▶ [PASSAGE PROVIDED]:
Juliet García, former president of the University of Texas at Brownsville, stands behind the border wall.
Verónica G. Cárdenas for NPR
Juliet García, former president of the University of Texas at Brownsville, stands behind the border wall.

A visit to the now-defunct Fort Brown Memorial Golf Course in Brownsville, Texas, is a cautionary tale of how Trump's border wall can create dead zones. The clubhouse is shuttered, par signs are fading and the once-manicured greens are fields of weeds.

In 2008, U.S. Customs and Border Protection, working with the University of Texas at Brownsville, built a security fence on the southern edge of the campus that effectively walled off the popular golf course from the rest of the city.

Golfers stopped coming, and the course, which was operated by the university, eventually went bankrupt.

"What used to be a very active place, very friendly place, for students and for our golf team and for winter Texans has become a deserted, sad, desolate no man's land," says Juliet García, the former university president, who fiercely fought the border wall. She stands in the empty parking lot, littered with trash and palm fronds.

▶ [PROVIDED DATA]:
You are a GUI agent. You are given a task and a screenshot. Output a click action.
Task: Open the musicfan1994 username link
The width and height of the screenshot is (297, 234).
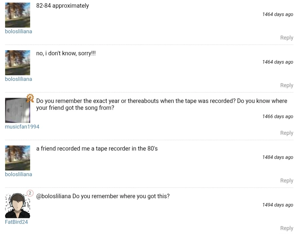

▶ [TASKS TO PERFORM]:
(a) From the passage about the Brownsville golf course and the border wall, print the portion between "In 2008, U.S." and "of the city.", inclusive.
(b) According to the passage about the Brownsville golf course, in what year was the security fence built on the southern edge of the campus?
(c) Resume the passage about the Brownsville golf course and the border wall where it stops, and continue writing it.

▶ [EXERCISE RESULTS]:
(a)
In 2008, U.S. Customs and Border Protection, working with the University of Texas at Brownsville, built a security fence on the southern edge of the campus that effectively walled off the popular golf course from the rest of the city.

(b) 2008

(c)
"None of us come over here," Garcia says, looking around sadly. "You don't feel protected in any part of the land that is south of the wall."

When the government constructs its border barrier in California, Arizona and New Mexico, it runs along the arrow-straight land boundary with Mexico. But in Texas, that boundary is the meandering Rio Grande. And because of flooding concerns about flooding, the border wall is often built some distance away — as much as a mile north of the river. That leaves thousands of acres between the water and the wall — all of it American soil — as no man's land.

Landowners fear the wall will effectively sever their acreage from the United States, leaving it abandoned, lawless and unprofitable.

Trump has pledged to build more than 500 miles of new border wall by 2021, if he wins a second term. On Thursday, the Pentagon informed Congress it would reprogram $3.8 billion — that was earmarked for aircraft, vehicles and ships — to pay for 177 additional miles of barrier to be built along the western desert border.

While some applaud a 30-foot-tall structure to keep out immigrants and drug runners, down in the Rio Grande Valley it has run into opposition. So far, 55 property owners have gone to court to try to block the survey and construction crews.

The existing border wall divides property adjacent to River Bend Resort & Golf Club. Nearly 700 Canadians and Americans from the frigid North spend their winters at River Bend.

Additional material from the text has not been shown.